LE RISQUE DE DÉSHUMANISATION

Dans l’un de ses premiers discours publics, Léon XIV dénonce la déshumanisation du monde numérique. Les fake news, les deepfakes, la manipulation des images et des opinions ne sont pas, pour lui, des effets secondaires du progrès, mais les symptômes d’une maladie plus profonde : la perte du sens de la vérité. Lorsque la réalité devient négociable et que le mensonge se fait passer pour de l’authenticité, la foi elle-même risque de devenir un simulacre. Dans un monde où chaque image peut être manipulée, la confiance devient une bonne chose. Et défendre la confiance, c’est, pour Léon XIV, défendre l’humanité. En ce sens, son pontificat s’ouvre sur un geste de résistance culturelle : refuser la duplication numérique du pape revient à affirmer que la vérité n’est pas un fichier reproductible. La technologie peut aider, mais elle ne peut pas remplacer.

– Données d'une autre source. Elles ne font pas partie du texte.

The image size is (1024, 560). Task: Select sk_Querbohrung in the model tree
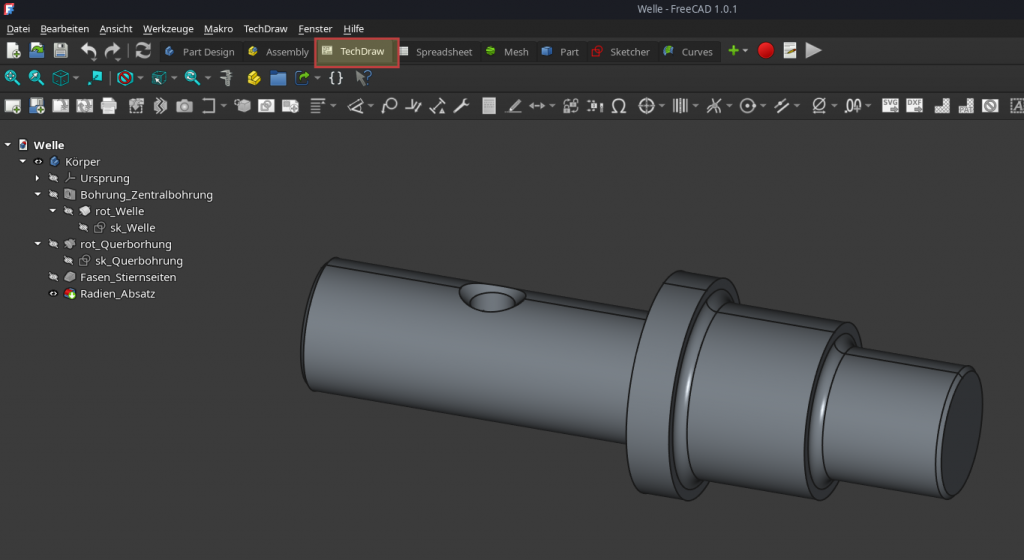click(138, 261)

VERS UN HUMANISME NUMÉRIQUE CHRÉTIEN

Ce qui ressort de la comparaison entre François et Léon XIV, c’est la maturation progressive de la pensée catholique face à la révolution technologique. Si le premier a posé les bases d’une éthique de la responsabilité, le second propose des limites fondées sur la centralité de la personne et la conscience que tout ce qui est possible n’est pas forcément permis. Le nouveau pape n’a pas peur d’appeler la technologie par son nom, ni de dénoncer les intérêts économiques qui l’animent. À une époque où l’IA décide qui est embauché, qui obtient un prêt, qui a de la visibilité sur les médias sociaux, la réflexion du pape revêt une importance politique mondiale. Il ne se contente pas d’appeler à une éthique des algorithmes (l’algoréthique prônée par François), mais propose une réforme spirituelle de l’humanité numérique. L’humanisme numérique de Léon XIV représente la conviction que même à l’ère de l’intelligence artificielle, l’humanité reste appelée à sauvegarder ce qu’aucune machine ne pourra jamais reproduire : la liberté, la responsabilité, la capacité d’aimer et de pardonner. Le pontificat de Léon XIV s’ouvre donc sous le signe de la continuité et de la vigilance. Continuité avec ses prédécesseurs, qui ont fait entrer l’Église au cœur du monde numérique ; vigilance face à un avenir où la technologie risque de remplacer l’humanité. Sa voix, ferme mais sans alarmisme, appelle à une nouvelle alliance entre foi et raison, entre innovation et conscience. Si Benoît XVI avait introduit l’Église sur Internet et que François en avait fait une plateforme pastorale, Léon XIV en fait un champ de discernement moral. Ce faisant, il rappelle au monde que la véritable intelligence n’est pas artificielle, mais humaine et spirituelle : elle est capable de choisir, d’aimer, de juger et de pardonner.